THE LIBRARY OF AMERICA
The Library of America, a nonprofit publisher and educational outreach entity, was founded in 1979 with grants from the Ford Foundation and the National Endowment for the Humanities. Although its mission was a well-grounded and no-nonsense business approach to publishing, it essentially was fulfilling a long-held dream by the great critic Edmund Wilson and others. The United States of America, they felt, ought to have a publications series of high standards and high quality of production for its national literature, and it ought to reflect the diversity and traditions of all of its writing.
The first books appeared in 1982, when I first began selling new books in an independent book store here in Carlisle. (The founding of Whistlestop Bookshop was three years away.) I still have my copies of Hawthorne, Melville, and Whitman. I won’t tell you how many of the 300+ to date I have acquired, but I am happy to say I never regretted one. The books are remarkably beautiful and efficient and scholarly and finely-made. They are sometimes the only respectable edition available (beware of photo-offset print-on-demand editions!). The accompanying chronologies and notes and textual discussions of every volume are a joy and an education. I cannot praise them too highly.

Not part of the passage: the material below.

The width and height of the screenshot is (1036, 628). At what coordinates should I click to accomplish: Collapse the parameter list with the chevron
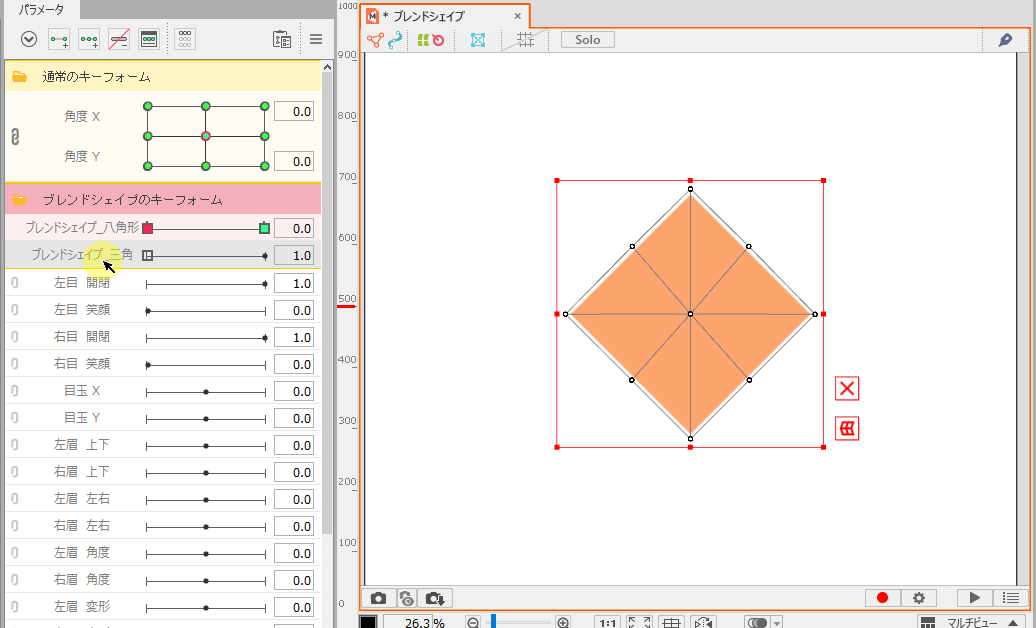(28, 38)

This listing is what I carry in the store. If you would like other volumes, send me an e-mail or call the store. Enjoy browsing, buying, and owning landmark definitive editions of great writers or great American subjects.

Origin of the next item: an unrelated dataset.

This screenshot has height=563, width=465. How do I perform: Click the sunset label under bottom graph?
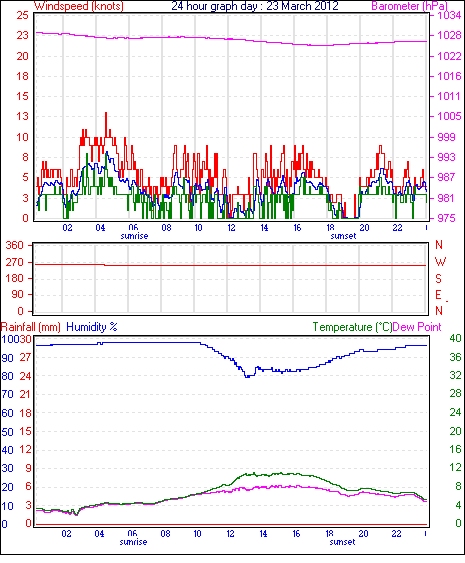343,541
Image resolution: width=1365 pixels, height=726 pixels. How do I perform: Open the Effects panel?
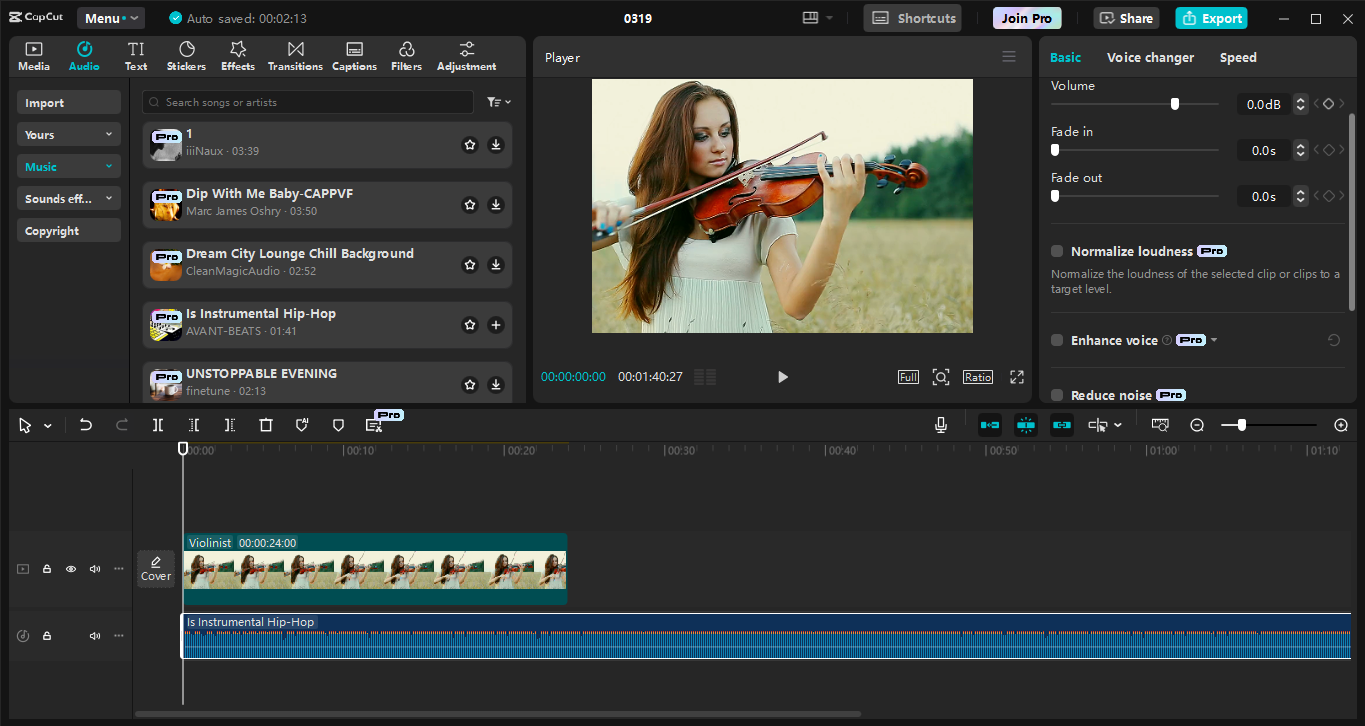tap(237, 55)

The listings are alphabetical by author except for new or recent anthologies at the top. Older anthologies are at the bottom of the page.

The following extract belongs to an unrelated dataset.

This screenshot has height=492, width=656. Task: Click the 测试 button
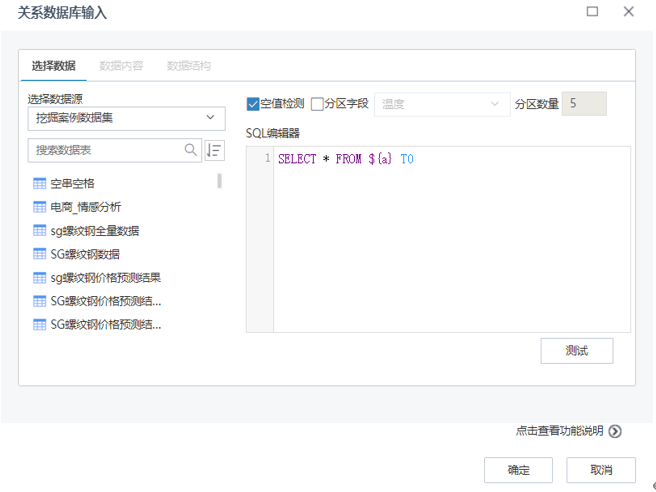point(576,351)

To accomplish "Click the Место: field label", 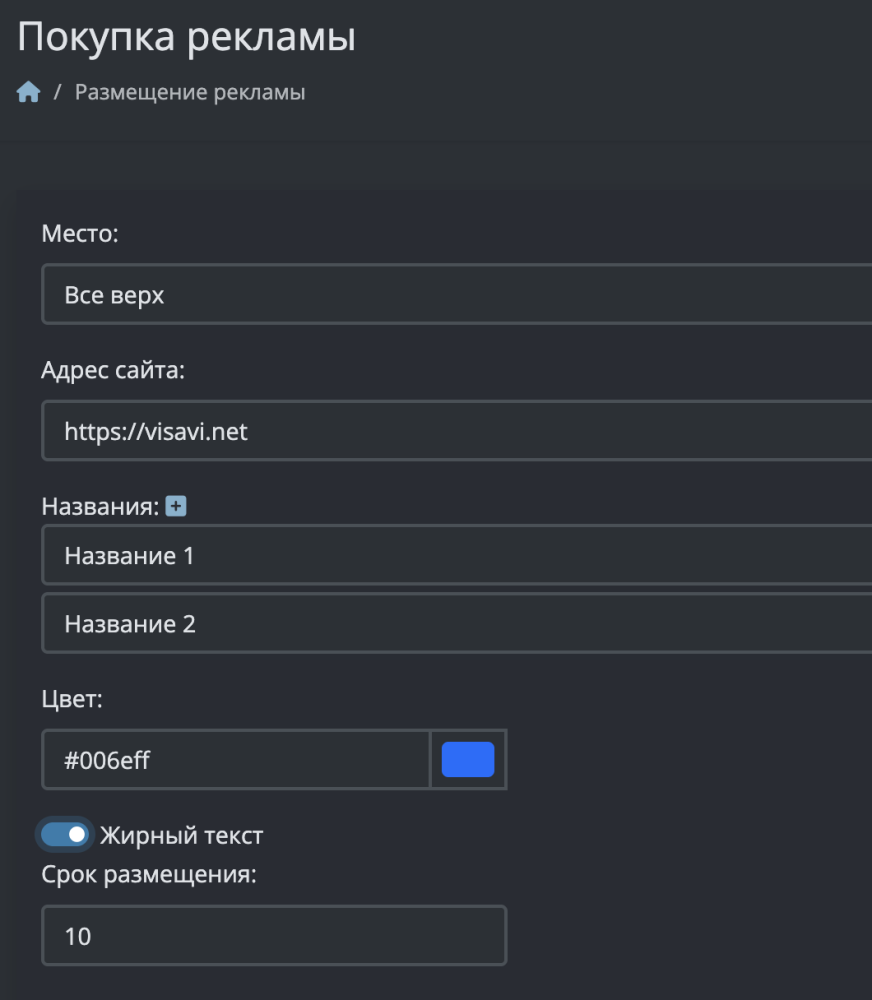I will [80, 234].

All James Baldwin titles and Ursula K. Le Guin titles are on the respective pages of the authors.
American Poetry: The Nineteenth Century: A Library of America Boxed Set
American Poetry: The Nineteenth Century: A Library of America Boxed Set
From the lyrics of Walt Whitman and Emily Dickinson to folk ballads and moving spirituals, one of our nation’s greatest cultural legacies is the distinctly American poetry that arose during the nineteenth century. Unprecedented in its comprehensive sweep and textual authority, the two-volume American Poetry: The Nineteenth Century reveals for the first time the full beauty and diversity of that tradition. The century’s greatest poets are here in generous selections: Dickinson, Poe, Emerson, Melville, and Whitman. Alongside are the now-undervalued achievements of Whittier, Longfellow, Bryant, Lowell, and Holmes, as well as poems just finding full recognition: mystical sonnets by Jones Very, the Romantic fantasias of Maria Gowen Brooks, the modernist stirrings of Stephen Crane.
Also here are American Indian poetry in nineteenth-century versions, a rich gathering of anonymous folk songs, and popular spirituals and hymns, like “Battle Hymn of the Republic” and “It Came Upon the Midnight Clear.” The anthology includes a newly researched biographical sketch of each poet and a year-by-year chronology of poets and poems from 1800 to 1900.